TEXT SECTION:
UMBC An Honors University in Maryland
UMBC Biological Sciences
Ivan Erill
Contact Information
Office: BS 117
Phone: 410-455-2470
Ivan Erill
Assistant Professor
PhD Computer Sciences, Universitat Autonoma de Barcelona, 2002; BS Computer Sciences, Universitat Autonoma de Barcelona, 1996
Professional Interests
Life is information. Information is processed both during an organism life-time and across generations by natural selection. In fact, life is probably the most complex information processing system ever created. As Robert Robbins put it, the DNA sequence (i.e code) of an organism is “the result of literally millions of maintenance revisions performed by the worst possible set of kludge–using, spaghetti–coding, opportunistic hackers (i.e. evolution) who delight in clever tricks like writing self–modifying code and relying upon undocumented system quirks”. As a result, deciphering molecular biology is the ultimate dream of a computer scientist.
 
One of the hardest problems of current genomics lies in the identification and modeling of the promoter regions and transcription factor binding sites that regulate gene expression. Life, it turns out, discovered RISC systems way before computer scientists did and prefers to operate with small but versatile instruction repertoire (i.e. genes) finely tuned by complex cross-regulatory interactions. Rather than being junk-DNA, as they were first labeled, it turns out that the main differences between organisms reside not on their genetic repertoire, but on the intergenic regions that regulate gene expression.

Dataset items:
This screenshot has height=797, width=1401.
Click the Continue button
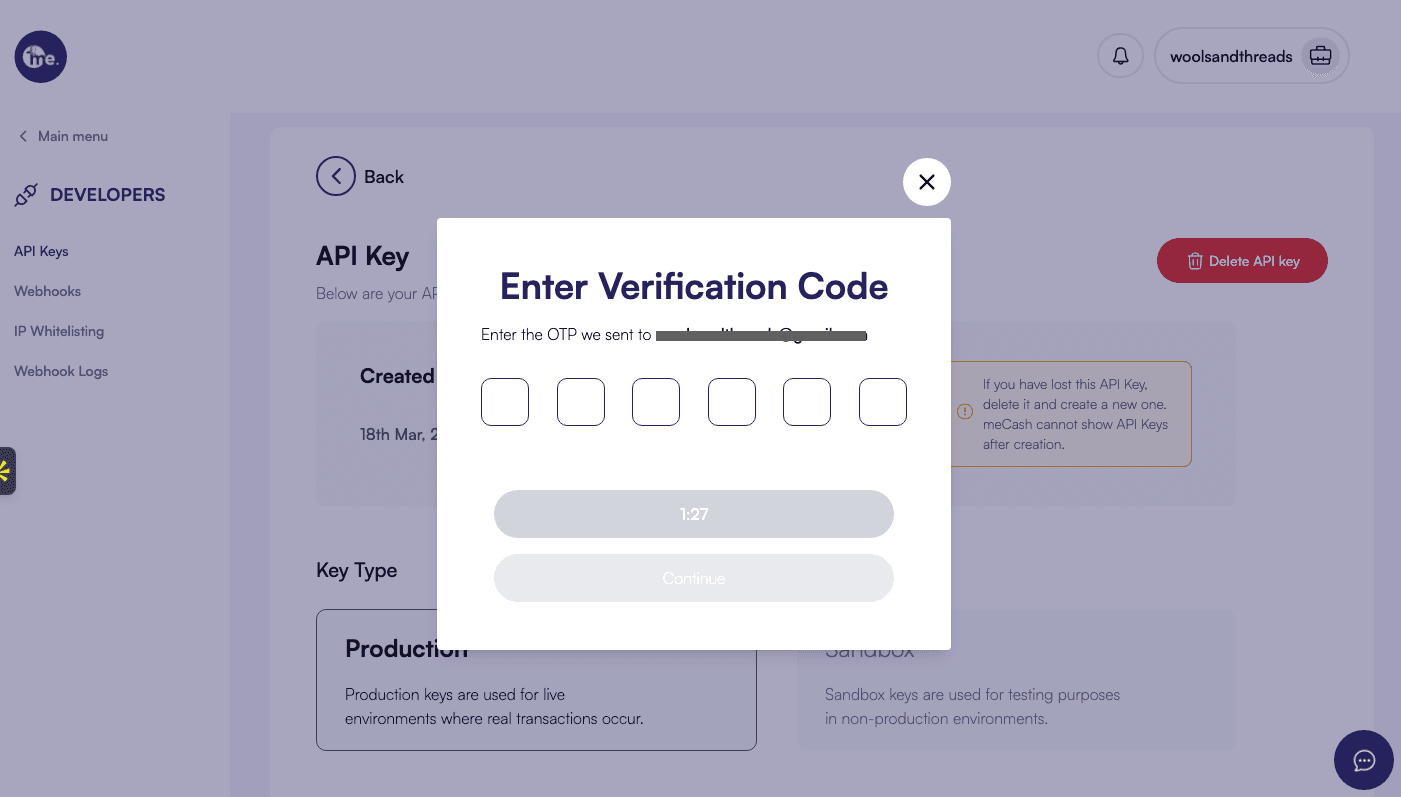click(694, 578)
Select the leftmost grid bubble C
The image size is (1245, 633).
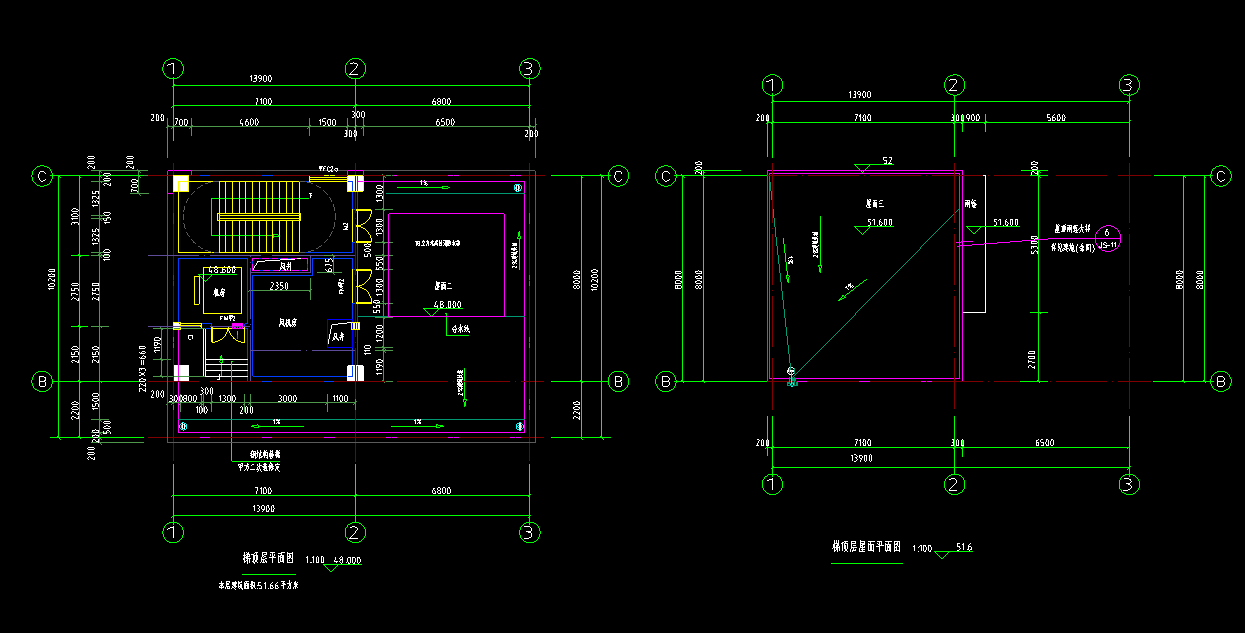43,177
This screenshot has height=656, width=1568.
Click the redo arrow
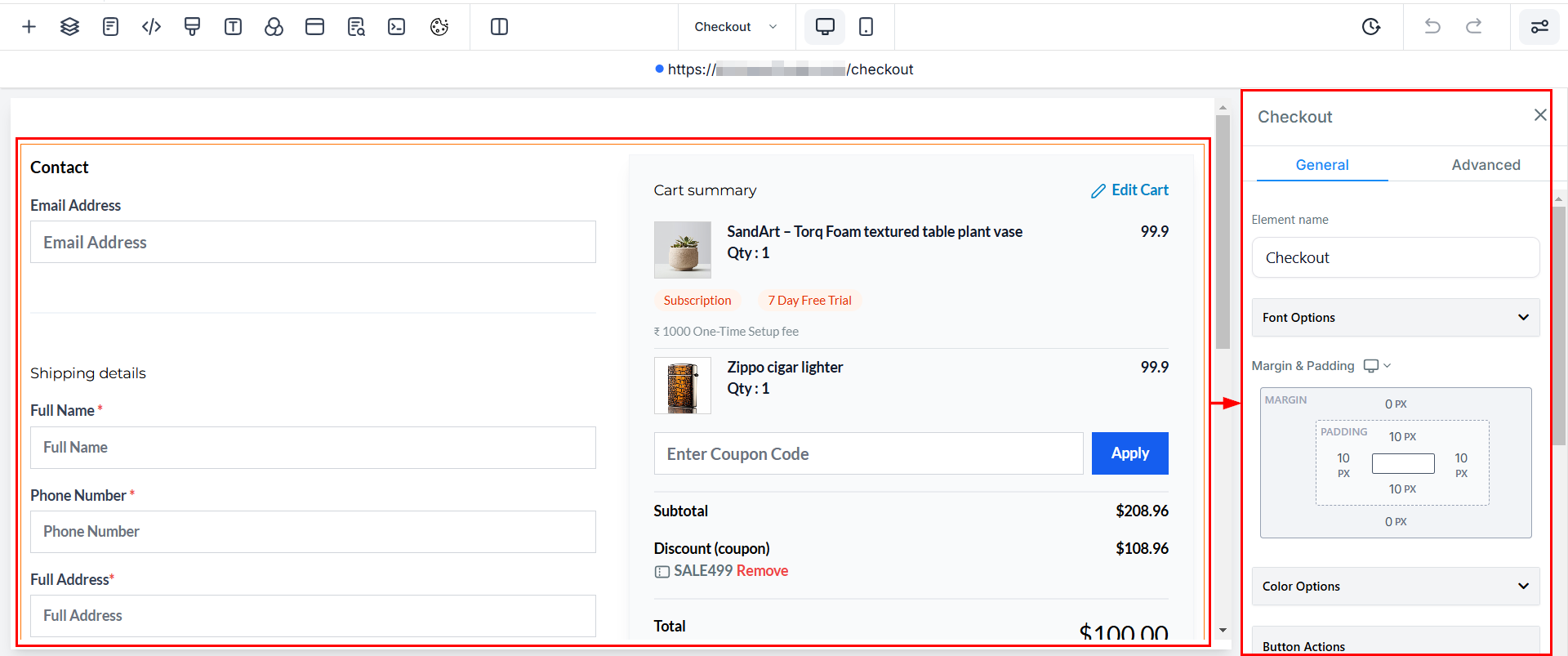click(x=1473, y=27)
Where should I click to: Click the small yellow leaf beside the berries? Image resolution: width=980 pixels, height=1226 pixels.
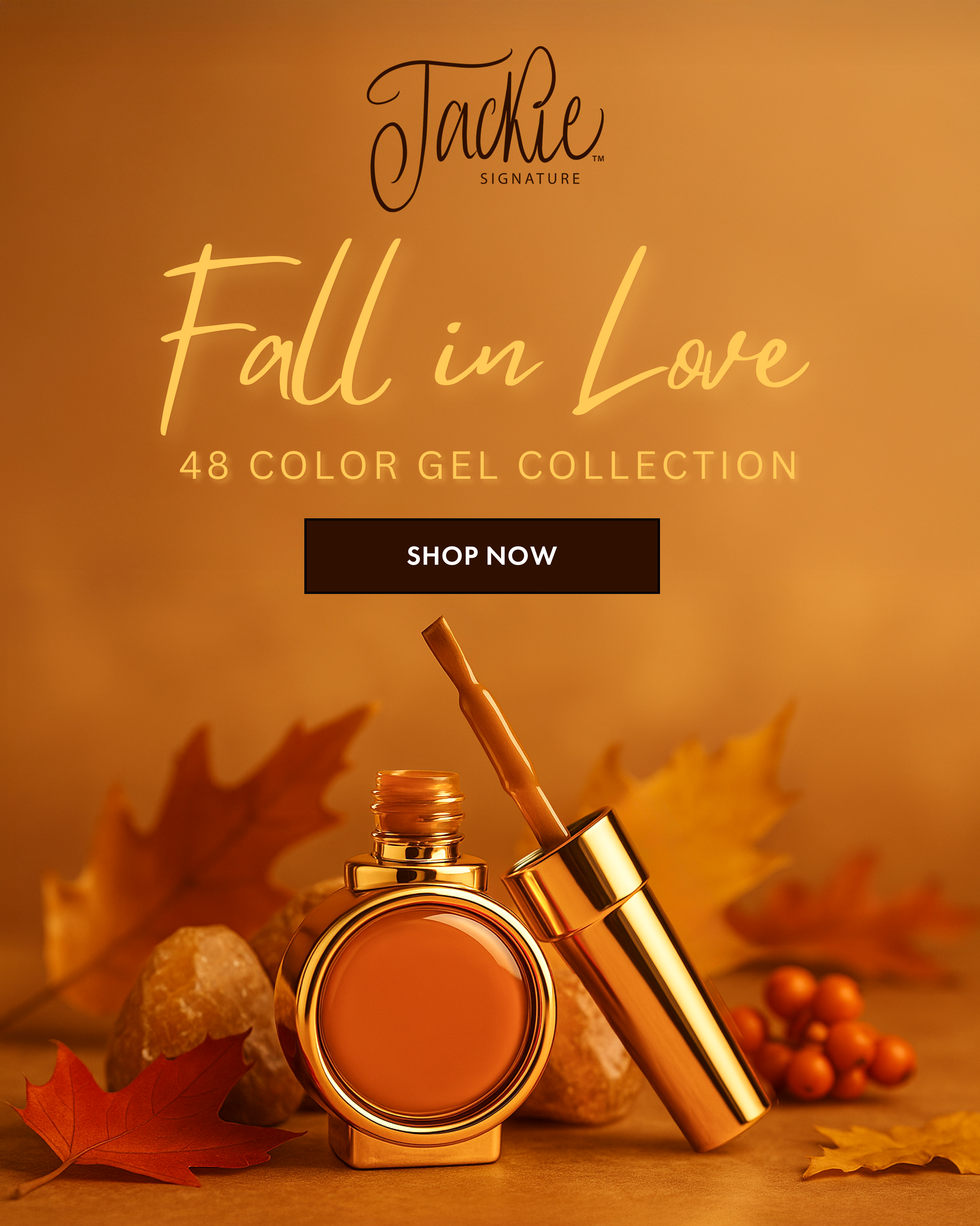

REQUIRED WORK:
- A) In the faculty profile, in what year did Ivan Erill receive his PhD?
- B) Reproduce the faculty profile between "One of the hardest" and "regions that regulate gene expression.", inclusive, changing "RISC systems" to "compact instruction sets".

OUTPUTS IN ORDER:
- A) 2002

- B)
One of the hardest problems of current genomics lies in the identification and modeling of the promoter regions and transcription factor binding sites that regulate gene expression. Life, it turns out, discovered compact instruction sets way before computer scientists did and prefers to operate with small but versatile instruction repertoire (i.e. genes) finely tuned by complex cross-regulatory interactions. Rather than being junk-DNA, as they were first labeled, it turns out that the main differences between organisms reside not on their genetic repertoire, but on the intergenic regions that regulate gene expression.